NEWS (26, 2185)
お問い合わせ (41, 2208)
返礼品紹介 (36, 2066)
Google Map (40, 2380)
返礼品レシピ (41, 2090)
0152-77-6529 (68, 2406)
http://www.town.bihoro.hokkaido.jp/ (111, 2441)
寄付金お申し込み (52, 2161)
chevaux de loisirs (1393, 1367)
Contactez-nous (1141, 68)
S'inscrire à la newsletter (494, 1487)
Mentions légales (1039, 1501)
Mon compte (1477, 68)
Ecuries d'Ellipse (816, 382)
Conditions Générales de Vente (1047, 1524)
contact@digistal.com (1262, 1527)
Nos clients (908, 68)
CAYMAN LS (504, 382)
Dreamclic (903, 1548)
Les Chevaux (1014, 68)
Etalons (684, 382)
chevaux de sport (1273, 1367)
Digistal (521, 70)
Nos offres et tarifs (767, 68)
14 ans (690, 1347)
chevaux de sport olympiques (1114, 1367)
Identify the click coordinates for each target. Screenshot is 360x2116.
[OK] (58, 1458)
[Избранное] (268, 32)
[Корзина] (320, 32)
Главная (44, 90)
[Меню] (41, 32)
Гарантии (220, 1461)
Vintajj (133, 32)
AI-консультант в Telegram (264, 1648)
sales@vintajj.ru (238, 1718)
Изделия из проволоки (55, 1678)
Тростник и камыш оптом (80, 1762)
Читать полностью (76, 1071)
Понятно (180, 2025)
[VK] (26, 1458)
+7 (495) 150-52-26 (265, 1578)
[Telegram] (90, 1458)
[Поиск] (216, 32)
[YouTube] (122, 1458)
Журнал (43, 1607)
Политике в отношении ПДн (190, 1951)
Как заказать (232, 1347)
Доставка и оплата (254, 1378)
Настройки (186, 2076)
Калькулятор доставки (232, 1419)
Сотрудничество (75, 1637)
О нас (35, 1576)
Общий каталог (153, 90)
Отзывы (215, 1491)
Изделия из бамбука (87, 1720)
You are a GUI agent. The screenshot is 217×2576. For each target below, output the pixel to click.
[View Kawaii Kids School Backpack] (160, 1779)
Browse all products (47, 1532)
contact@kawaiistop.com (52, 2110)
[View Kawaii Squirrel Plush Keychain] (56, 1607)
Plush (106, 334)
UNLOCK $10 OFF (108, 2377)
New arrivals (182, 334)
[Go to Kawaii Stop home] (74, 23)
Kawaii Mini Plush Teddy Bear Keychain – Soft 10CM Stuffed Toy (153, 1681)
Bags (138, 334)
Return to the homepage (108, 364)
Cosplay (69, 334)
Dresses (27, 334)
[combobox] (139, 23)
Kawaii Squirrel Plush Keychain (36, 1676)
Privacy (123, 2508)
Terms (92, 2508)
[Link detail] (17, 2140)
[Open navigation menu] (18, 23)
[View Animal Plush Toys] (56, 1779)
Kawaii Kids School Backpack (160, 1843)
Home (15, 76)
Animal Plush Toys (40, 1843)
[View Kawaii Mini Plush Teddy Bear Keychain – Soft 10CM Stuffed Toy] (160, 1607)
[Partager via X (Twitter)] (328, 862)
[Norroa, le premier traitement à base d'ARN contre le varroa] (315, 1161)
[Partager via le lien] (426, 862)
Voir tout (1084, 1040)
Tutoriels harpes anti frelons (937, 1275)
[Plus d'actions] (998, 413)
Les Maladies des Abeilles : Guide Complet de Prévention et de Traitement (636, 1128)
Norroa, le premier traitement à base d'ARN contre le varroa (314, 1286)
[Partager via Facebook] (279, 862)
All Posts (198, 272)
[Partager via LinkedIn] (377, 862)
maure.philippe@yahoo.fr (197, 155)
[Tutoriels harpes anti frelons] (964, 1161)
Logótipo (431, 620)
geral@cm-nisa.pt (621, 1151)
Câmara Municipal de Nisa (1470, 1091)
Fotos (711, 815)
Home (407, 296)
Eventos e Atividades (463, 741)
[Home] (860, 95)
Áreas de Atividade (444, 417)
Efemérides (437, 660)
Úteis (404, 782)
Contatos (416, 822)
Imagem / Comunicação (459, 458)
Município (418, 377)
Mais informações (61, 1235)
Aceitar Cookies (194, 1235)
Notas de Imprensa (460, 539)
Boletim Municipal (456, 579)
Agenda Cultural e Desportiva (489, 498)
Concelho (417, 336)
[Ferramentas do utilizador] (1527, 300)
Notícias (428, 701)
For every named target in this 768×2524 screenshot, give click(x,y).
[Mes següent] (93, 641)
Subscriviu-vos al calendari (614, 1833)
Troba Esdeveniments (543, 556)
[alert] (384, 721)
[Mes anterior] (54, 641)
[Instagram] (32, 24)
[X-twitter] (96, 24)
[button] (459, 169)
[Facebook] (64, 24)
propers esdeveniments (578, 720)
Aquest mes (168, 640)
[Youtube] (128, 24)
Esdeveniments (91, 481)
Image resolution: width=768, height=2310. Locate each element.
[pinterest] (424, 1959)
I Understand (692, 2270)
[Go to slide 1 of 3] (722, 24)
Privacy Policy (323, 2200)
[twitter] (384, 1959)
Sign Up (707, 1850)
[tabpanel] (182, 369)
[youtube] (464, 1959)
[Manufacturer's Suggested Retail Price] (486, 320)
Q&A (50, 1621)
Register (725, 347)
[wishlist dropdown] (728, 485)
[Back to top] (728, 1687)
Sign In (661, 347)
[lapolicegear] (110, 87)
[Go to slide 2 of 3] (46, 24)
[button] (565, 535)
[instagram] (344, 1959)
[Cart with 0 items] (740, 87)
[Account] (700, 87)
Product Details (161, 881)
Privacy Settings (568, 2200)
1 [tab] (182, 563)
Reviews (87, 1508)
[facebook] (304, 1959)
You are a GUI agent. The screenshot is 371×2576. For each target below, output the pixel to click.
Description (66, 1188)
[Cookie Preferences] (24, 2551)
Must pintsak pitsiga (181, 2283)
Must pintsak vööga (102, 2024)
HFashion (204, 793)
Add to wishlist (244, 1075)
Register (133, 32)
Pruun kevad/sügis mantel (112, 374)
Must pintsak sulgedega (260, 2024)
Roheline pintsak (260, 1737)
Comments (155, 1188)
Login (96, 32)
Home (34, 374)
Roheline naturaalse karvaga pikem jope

_Assigned task_: From the line containing "[View Kawaii Mini" down to the line containing "[Plus d'actions] (998, 413)" in the material above, reproduce every line exactly, including the two end lines.

_Completed exercise_:
[View Kawaii Mini Plush Teddy Bear Keychain – Soft 10CM Stuffed Toy] (160, 1607)
[Partager via X (Twitter)] (328, 862)
[Norroa, le premier traitement à base d'ARN contre le varroa] (315, 1161)
[Partager via le lien] (426, 862)
Voir tout (1084, 1040)
Tutoriels harpes anti frelons (937, 1275)
[Plus d'actions] (998, 413)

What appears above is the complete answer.